É trabalhoso ser jornalista, matérias onde eles ficaram 1,5 hora só no consultório; com o tempo de arrumarem a iluminação, o som, desmontarem, se exibido (as vezes entra outra matéria urgente); não é compatível ao que o expectador vê em poucos minutos, além disso ele precisa deslocar-se para as entrevistas. Claro que entrevista para rádio, revista e jornal é bem mais fácil.
Os jornalistas sempre me trataram bem, enfim todo o pessoal da tv, incluindo câmeras, etc. Para qualquer entrevista que não seja ao vivo, é relativamente tranquilo; precisando de uma pausa, um resposta não boa, é só pedir um tempo e refazer. A dificuldade, é para auditório ao vivo, como no vídeo abaixo, em programa de conflitos familiares; onde os problemas continuavam no palco, ao meu lado, é uma situação tensa, que exige respostas rápidas; administrando o conflito (inclusive nos intervalos), e tentando diminuí-lo.

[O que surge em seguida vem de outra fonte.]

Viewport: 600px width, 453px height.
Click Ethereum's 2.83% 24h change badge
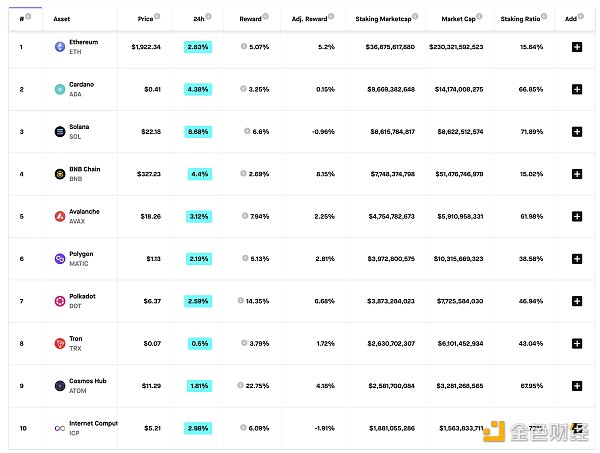coord(198,47)
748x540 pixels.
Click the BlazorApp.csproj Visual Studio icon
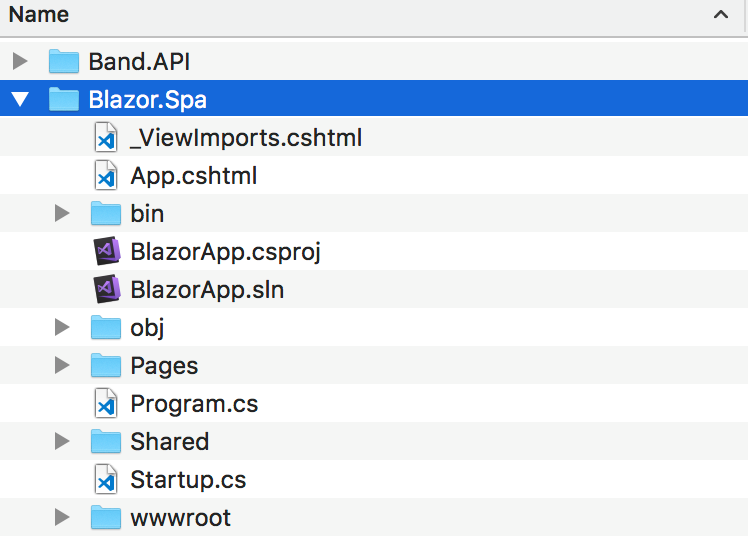click(x=107, y=251)
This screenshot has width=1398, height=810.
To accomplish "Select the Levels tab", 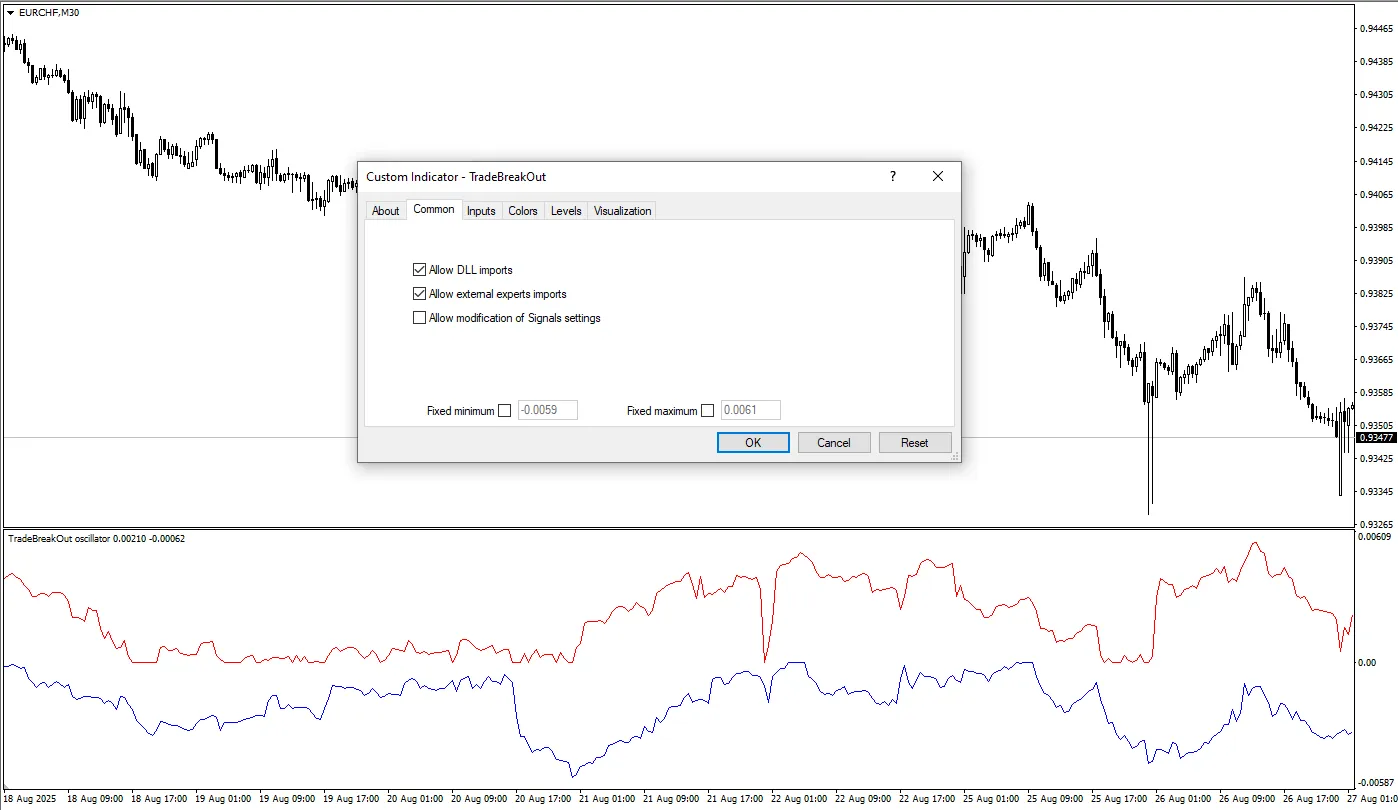I will (566, 211).
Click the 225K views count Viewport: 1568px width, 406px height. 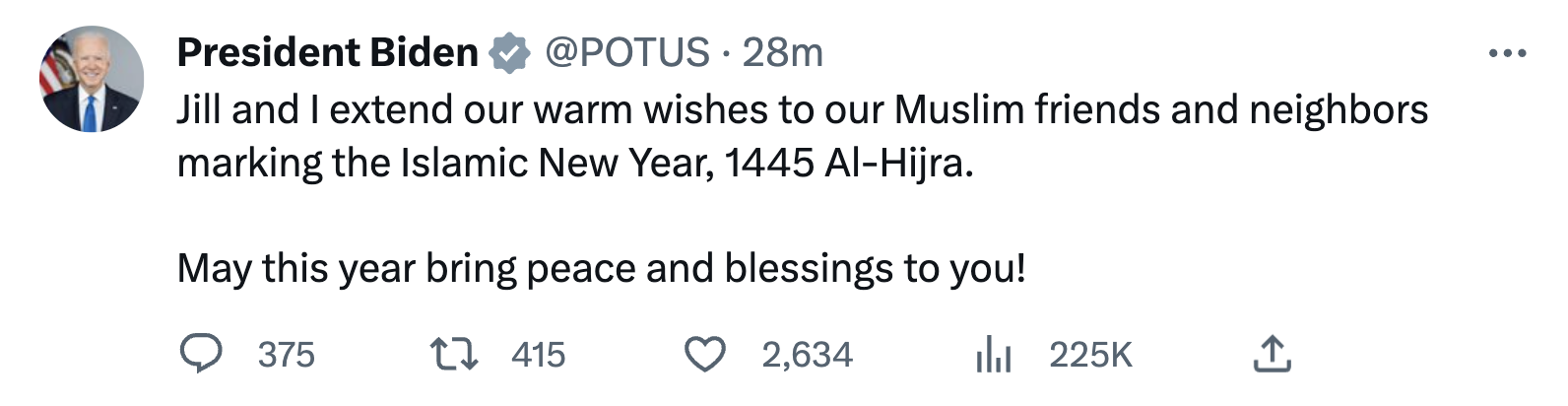[x=1090, y=355]
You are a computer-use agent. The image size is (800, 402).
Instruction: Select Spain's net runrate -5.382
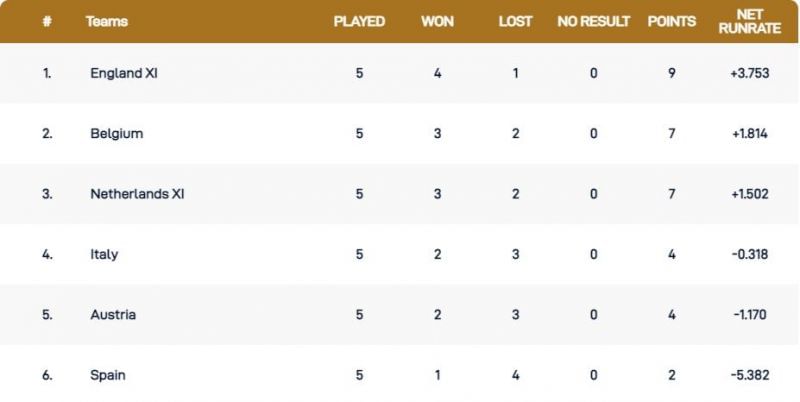749,375
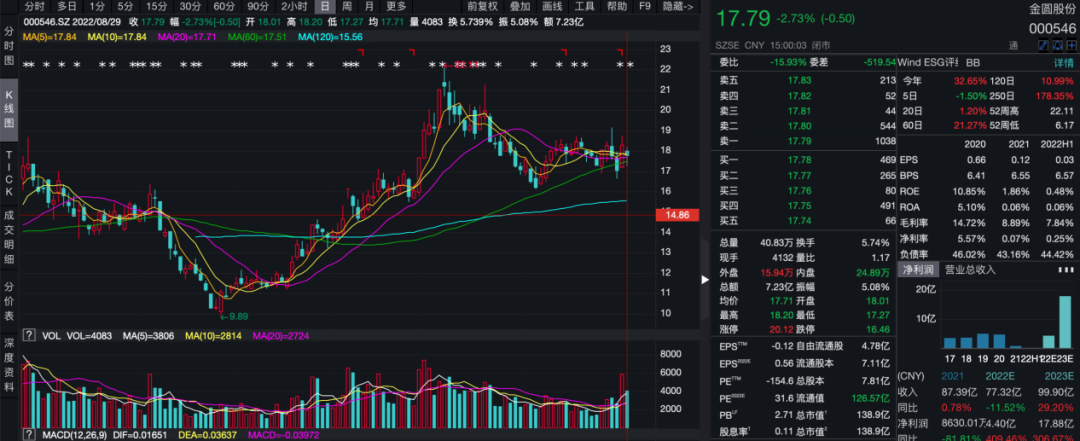This screenshot has height=441, width=1080.
Task: Click the asterisk event marker above the price peak
Action: (x=444, y=65)
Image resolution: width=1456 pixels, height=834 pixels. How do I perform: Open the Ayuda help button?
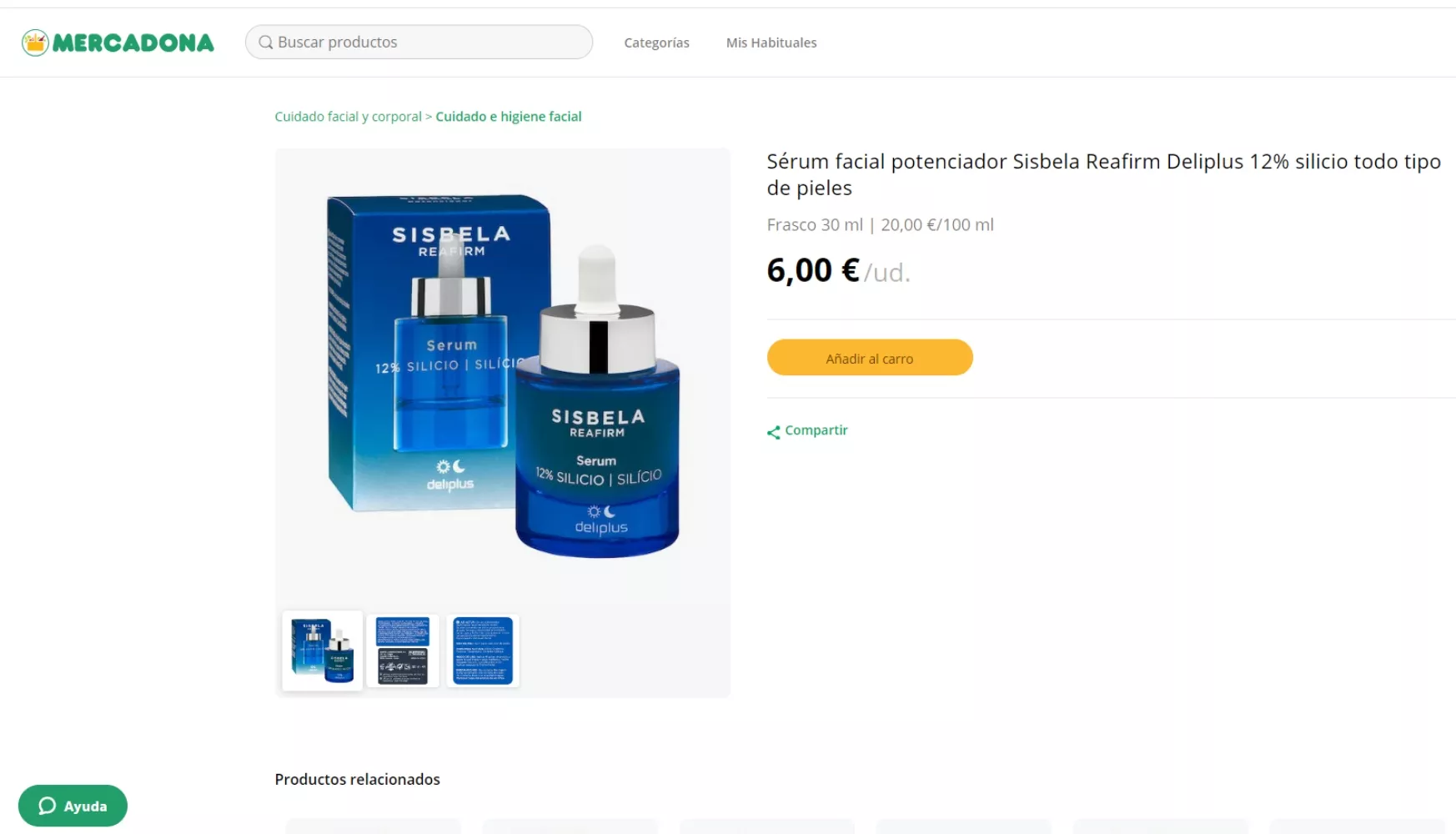click(x=73, y=806)
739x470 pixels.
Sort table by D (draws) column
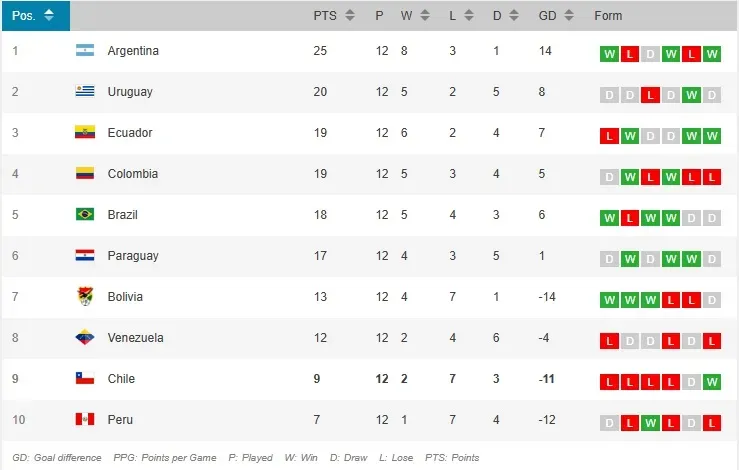[x=505, y=16]
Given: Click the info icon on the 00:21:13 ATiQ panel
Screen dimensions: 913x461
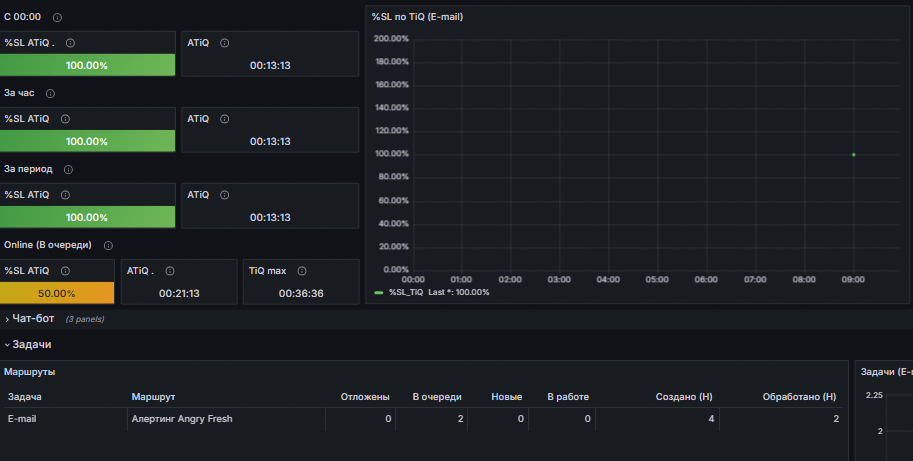Looking at the screenshot, I should (169, 270).
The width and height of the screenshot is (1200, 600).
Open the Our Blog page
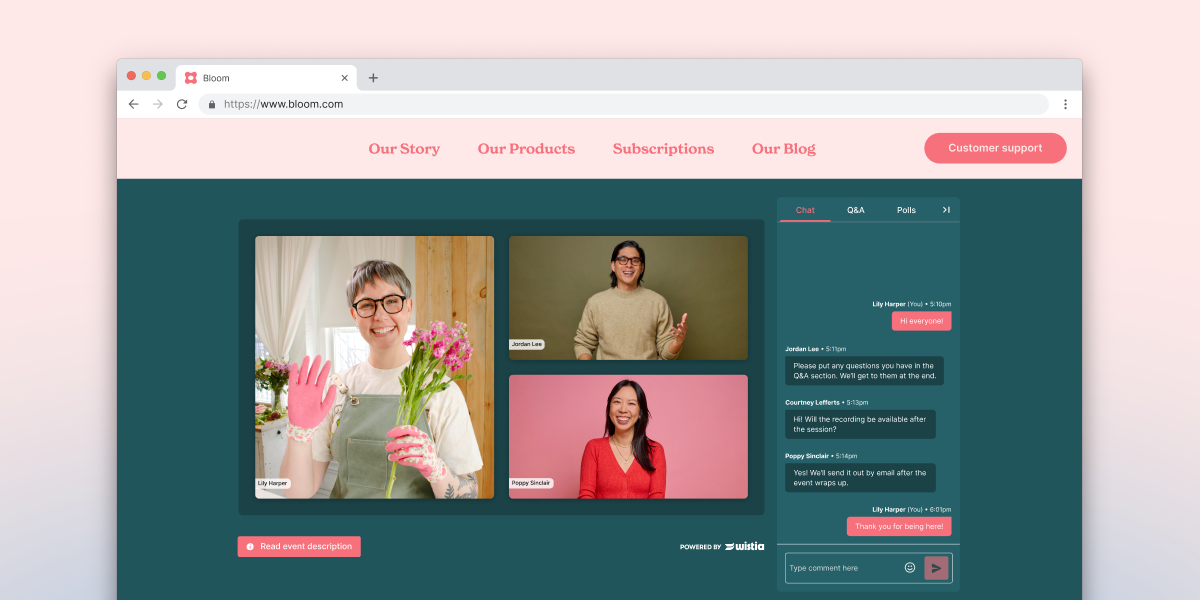[x=783, y=148]
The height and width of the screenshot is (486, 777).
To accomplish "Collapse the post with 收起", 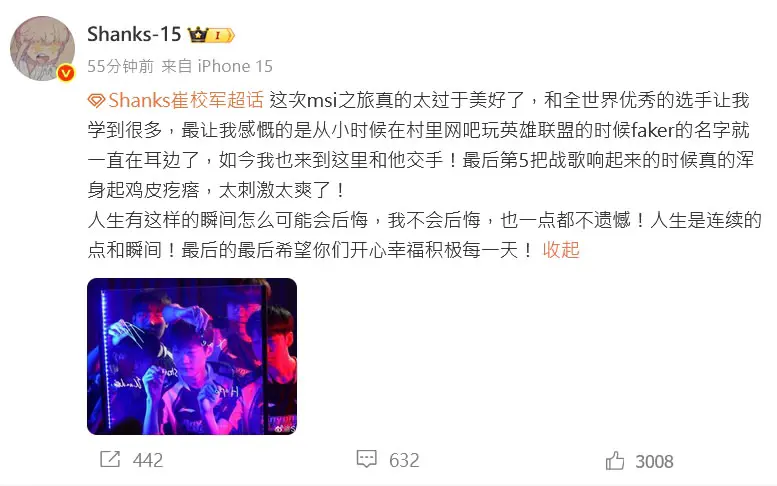I will coord(561,250).
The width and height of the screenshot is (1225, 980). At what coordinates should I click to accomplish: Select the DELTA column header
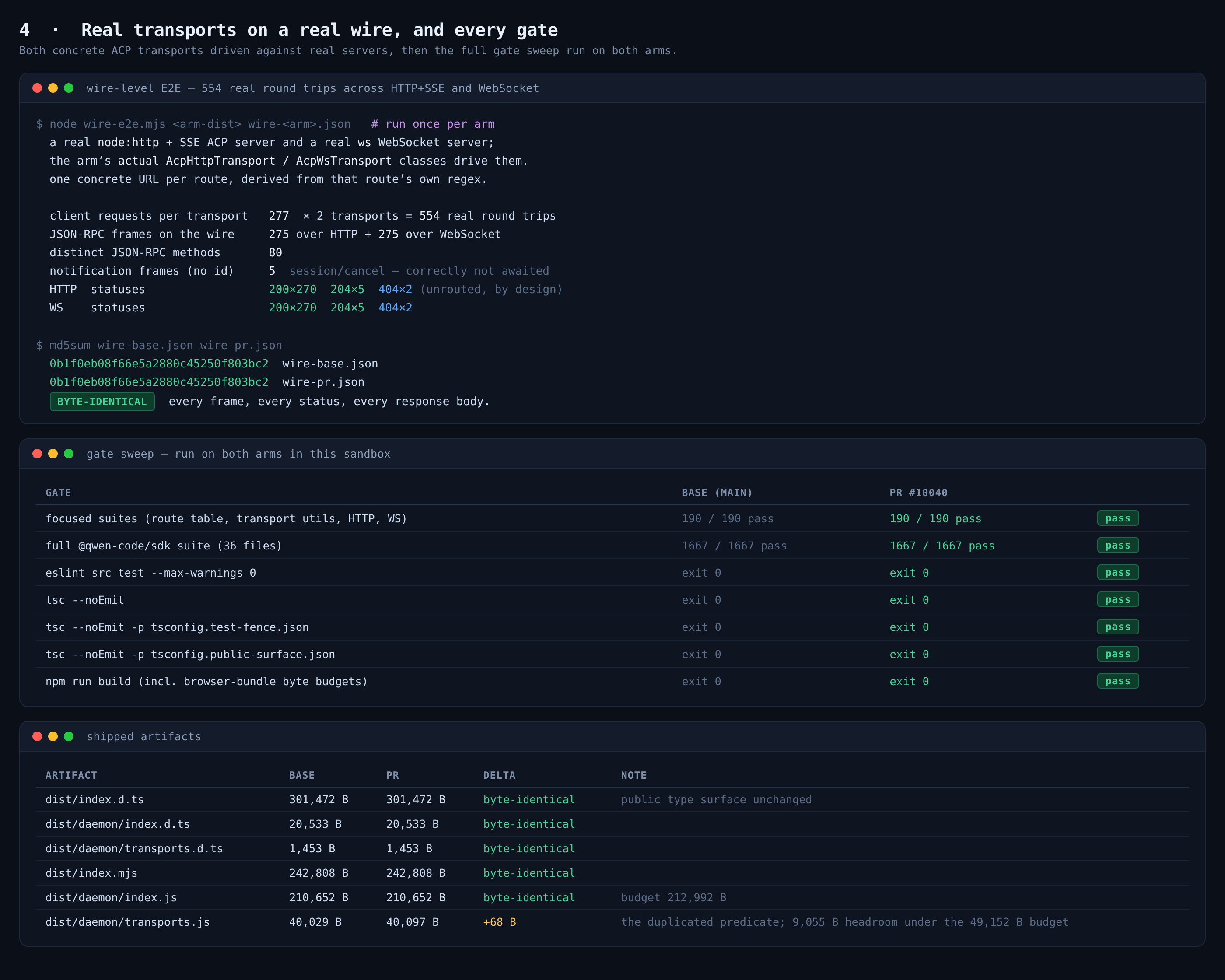click(x=499, y=776)
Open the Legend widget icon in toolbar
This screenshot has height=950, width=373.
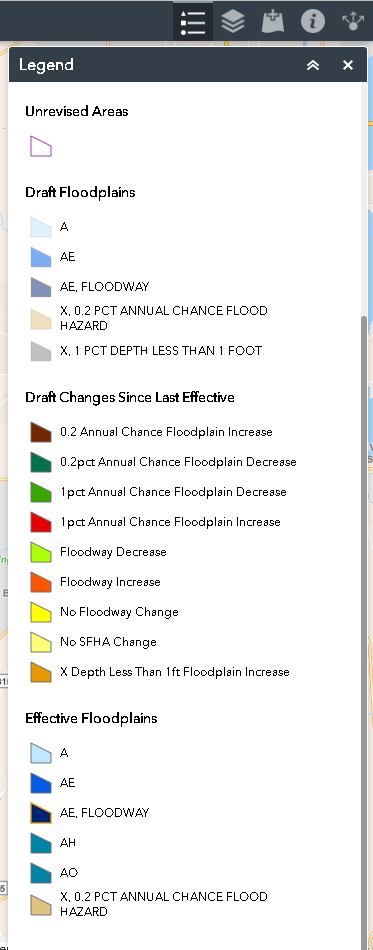pyautogui.click(x=193, y=21)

Nas entrevistas, ou melhor, nas experiências como entrevistado; o mais importante é ficar a vontade, saber que não vai sair tudo certo, que sempre poderia ser melhor, mas que ajudei as pessoas que assistiram/leram/ouviram; e também ao nobre jornalista, que ajuda o desenvolvimento do nosso país, mostrando a vida e conscientizando as pessoas de diversos assuntos.